With these concerns in mind digital resources such as the The Valley of the shadow seemed to answer a great need. This digital format allowed global access to these documents, while the ability to study a digital version allowed the original documents to lie in a more constant state of preservation. The Valley of the shadow therefore stood as an early example of what Roy Rosenzweig set out to accomplish with the establishment of the Digital Public Library of America: “To use digital media and computer technology to democratize history—to incorporate multiple voices, reach diverse audiences, and encourage popular participation in presenting and preserving the past.”

Yet in the digital format, by which the user can quickly search archives and collections by using keywords to access targeted information, might the digital historian be in danger of missing a greater narrative? Might information be missed or misrepresented in the digitization process, but still be contained without interpretation within those dusty old archives? Might digitization result in a field of study overly reliant on resources which Cohen and Rosenzweig pointed out can contain ‘implicit interpretation’? In The Human Presence in Digital Artefacts, Alan Galey opens with a passage from a letter by Erasmus to the Archbishop of Canterbury:

‘The reader wanders at leisure over smiling fields; he plays and runs and never stumbles; and he never gives a thought to the time and tedium it has cost me to battle with the thorns and briars, while I was clearing the land for his benefit. He does not reckon […] how great the discomforts that secured his comfort, how much tedium was the price of his finding nothing tedious.’

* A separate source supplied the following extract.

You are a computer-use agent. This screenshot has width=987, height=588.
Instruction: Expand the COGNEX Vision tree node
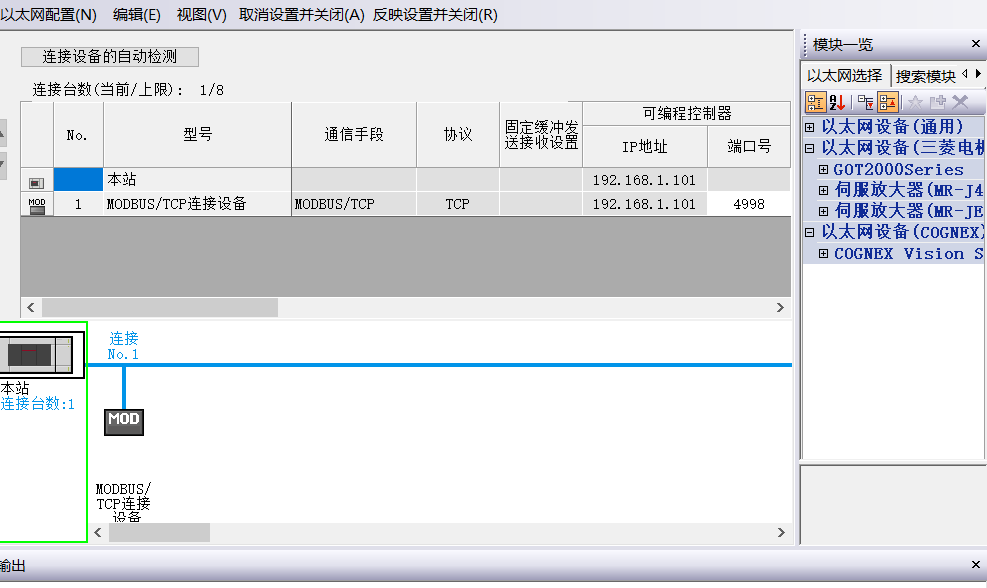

While Erasmus writes of the lack of appreciation for the extent of his work, his research and his editing, the passage also reveals his work had removed what he considered tedious material. This passage shows that as Erasmus sought to produce a work to benefit the reader, ‘thorns and briars’ were removed and thus his work was an interpretation of a greater body of information. This is a long standing process of information management which Ann Blair identifies as the four S’s: storing, sorting, selecting and summarizing.

In conclusion, while digitization can allow for a great body of original sources to be made accessible and contribute to further study and preservation, it still involves a process of information management as described by Blair. Therefore while it may be argued that the digital resource can certainly be a valuable component to historical study, it must be noted that implicit interpretation may be present and that the ‘thorns and briars’ of the compiler may in fact be vitally important to another student of the information. The process of constructing and using digital editions, archives and collections therefore entails a great deal of consideration and responsibility.